* [How to complete this task]
The answer must consist of every line from the entries below that contains the word "computer".

* [Data for processing]
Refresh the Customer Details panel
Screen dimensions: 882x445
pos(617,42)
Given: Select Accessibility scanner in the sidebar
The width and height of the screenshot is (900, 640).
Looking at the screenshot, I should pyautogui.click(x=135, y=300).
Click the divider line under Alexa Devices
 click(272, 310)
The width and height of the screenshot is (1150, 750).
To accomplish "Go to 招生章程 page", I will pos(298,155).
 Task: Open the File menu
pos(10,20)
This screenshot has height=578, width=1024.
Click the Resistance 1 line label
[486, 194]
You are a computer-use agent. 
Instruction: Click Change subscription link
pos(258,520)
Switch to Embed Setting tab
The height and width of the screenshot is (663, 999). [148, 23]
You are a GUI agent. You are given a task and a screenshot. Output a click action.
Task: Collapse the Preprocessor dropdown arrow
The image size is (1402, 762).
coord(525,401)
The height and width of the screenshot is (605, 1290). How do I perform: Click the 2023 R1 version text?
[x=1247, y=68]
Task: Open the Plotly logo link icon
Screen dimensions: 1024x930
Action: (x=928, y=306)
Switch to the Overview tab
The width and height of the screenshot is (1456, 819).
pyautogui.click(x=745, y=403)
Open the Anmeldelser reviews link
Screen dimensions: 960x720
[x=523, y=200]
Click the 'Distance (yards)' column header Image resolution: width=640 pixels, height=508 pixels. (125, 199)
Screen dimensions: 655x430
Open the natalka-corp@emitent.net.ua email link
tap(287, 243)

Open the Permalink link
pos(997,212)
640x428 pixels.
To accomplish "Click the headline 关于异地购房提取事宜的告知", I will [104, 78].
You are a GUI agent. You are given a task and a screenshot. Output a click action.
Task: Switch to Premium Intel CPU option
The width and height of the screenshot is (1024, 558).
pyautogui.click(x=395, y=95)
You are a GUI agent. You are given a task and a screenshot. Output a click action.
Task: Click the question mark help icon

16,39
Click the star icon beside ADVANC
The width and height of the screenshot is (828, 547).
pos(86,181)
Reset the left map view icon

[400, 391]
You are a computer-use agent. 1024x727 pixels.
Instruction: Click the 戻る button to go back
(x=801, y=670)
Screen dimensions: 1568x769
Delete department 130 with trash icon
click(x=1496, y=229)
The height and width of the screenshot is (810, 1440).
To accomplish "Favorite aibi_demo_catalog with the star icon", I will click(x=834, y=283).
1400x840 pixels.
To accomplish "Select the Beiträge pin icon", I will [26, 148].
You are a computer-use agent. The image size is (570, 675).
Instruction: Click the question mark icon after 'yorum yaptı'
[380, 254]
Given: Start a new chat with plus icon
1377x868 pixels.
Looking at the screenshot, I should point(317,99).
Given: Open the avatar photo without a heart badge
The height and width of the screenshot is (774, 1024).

* [Exercise solution]
You are a computer-use agent. 
You are a computer-use agent. 1024x727 pixels.
You are a computer-use agent. The image size is (570, 675).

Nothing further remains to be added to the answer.